このインデックスは、特に単語の区切りがない言語(例えば中国語)に対して、テキスト検索に役立つかもしれません。

スキップインデックス関数

データスキッピングインデックスの主な目的は、人気のあるクエリによって分析されるデータ量を制限することです。ClickHouseのデータの分析的性質を考慮すると、これらのクエリのパターンのほとんどは、関数式を含みます。したがって、スキップインデックスは、効率的であるために一般的な関数と正しく相互作用する必要があります。これは次のいずれかの状況で発生する可能性があります:

  • データが挿入され、インデックスが関数式として定義されている場合(式の結果がインデックスファイルに保存されます)、または
  • クエリが処理され、式が保存されたインデックス値に適用されてブロックを除外するかどうかを決定します。

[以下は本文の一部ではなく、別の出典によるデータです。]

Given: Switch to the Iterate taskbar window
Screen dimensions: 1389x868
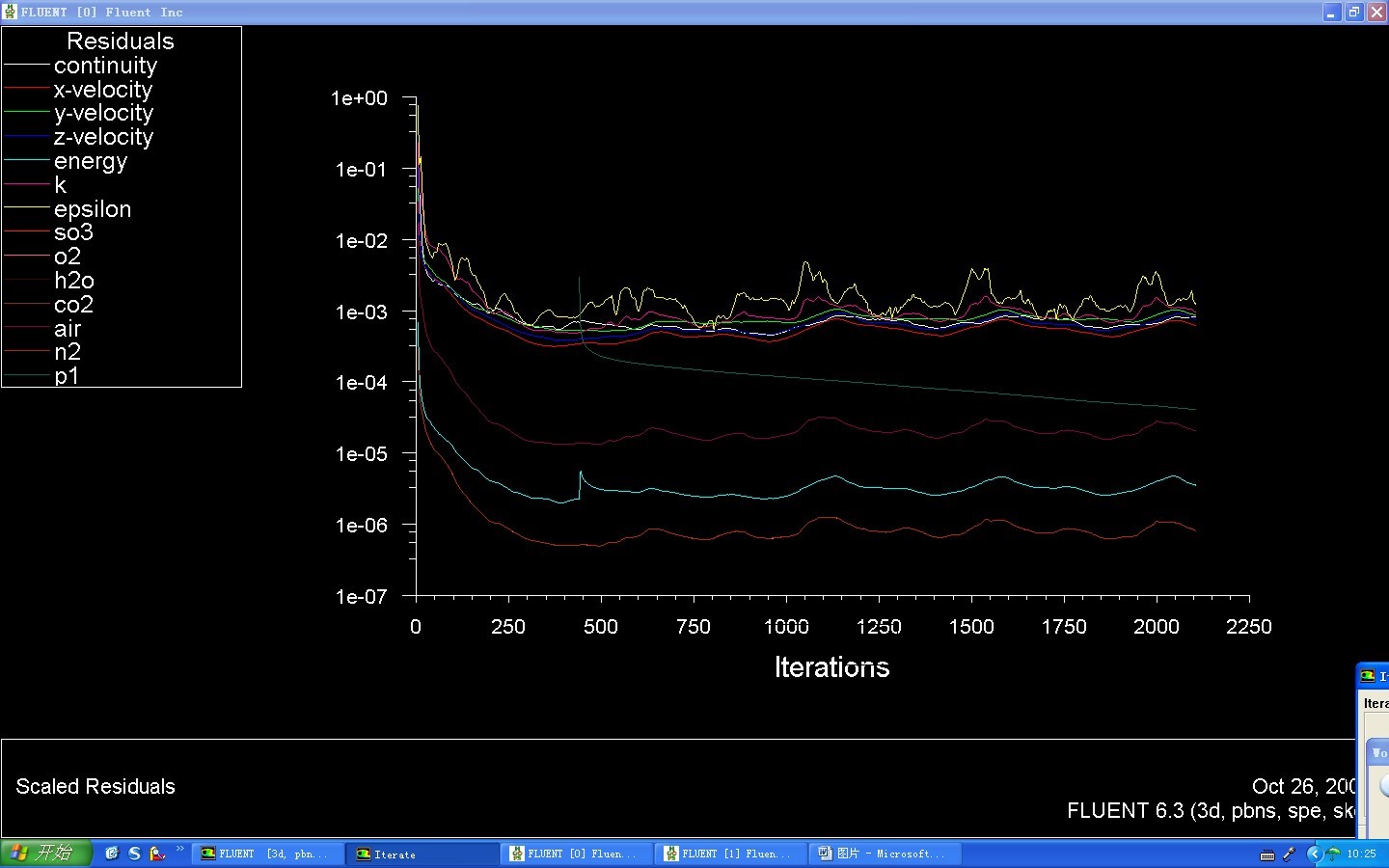Looking at the screenshot, I should click(422, 854).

各タイプのスキップインデックスは、次のインデックス実装に適したClickHouse関数のサブセットで機能します こちら にリストされています。一般的に、setインデックスとブルームフィルターベースのインデックス(別のタイプのsetインデックス)はどちらも順序付けされていないため、範囲で機能しません。それに対し、minmaxインデックスは範囲で具体的にうまく機能します。なぜなら範囲が交差するかどうかを決定するのが非常に速いからです。部分一致関数LIKE、startsWith、endsWith、hasTokenの有効性は、使用されるインデックスタイプ、インデックス式、およびデータの特定の形状に依存します。

スキップインデックス設定

スキップインデックスに適用される2つの設定があります。

  • use_skip_indexes (0または1、デフォルトは1)。すべてのクエリがスキップインデックスを効率的に使用できるわけではありません。特定のフィルタリング条件がほとんどのグラニュールを含む可能性がある場合、データスキッピングインデックスを適用することは不要であり、時には重大なコストが発生します。スキップインデックスからの利益が低いと思われるクエリには、値を0に設定します。
  • force_data_skipping_indices (カンマ区切りのインデックス名のリスト)。この設定は、一部の非効率的なクエリを防ぐために使用できます。スキップインデックスを使用することなしにテーブルをクエリすることが高コストな状況では、この設定を1つ以上のインデックス名と共に使用すると、リストに含まれないインデックスを使用しないすべてのクエリに例外が返されます。これにより、悪く書かれたクエリがサーバーリソースを消費するのを防ぐことができます。

スキップインデックスのベストプラクティス

スキップインデックスは直感的ではなく、特にRDBMS領域からのセカンダリ行ベースインデックスやドキュメントストアからの逆インデックスに慣れているユーザーにとってはそうです。何らかの利益を得るためには、ClickHouseデータスキッピングインデックスを適用することが、インデックスの計算コストを相殺するだけの十分なグラニュールの読み取りを回避する必要があります。重要なのは、インデックス化されたブロックにおいて値がたとえ一度でも出現する場合、ブロック全体をメモリに読み込み、評価しなければならないため、インデックスコストが不必要に発生することです。

次のデータ分布を考えてみましょう:

Bad Skip

主キー/順序によるキーがtimestampであり、visitor_idにインデックスがあると仮定します。次のクエリを考えます:

SELECT timestamp, url FROM table WHERE visitor_id = 1001`

このようなデータ分布の場合、従来のセカンダリインデックスは非常に有利です。要求されたvisitor_idの5行を見つけるために32768行すべてを読み込むのではなく、セカンダリインデックスはわずか5つの行位置を含み、その5つの行のみがディスクから読み取られます。ClickHouseデータスキッピングインデックスに対しては、全32768のvisitor_idカラムの値が条件にかかわらず試されるため、逆になります。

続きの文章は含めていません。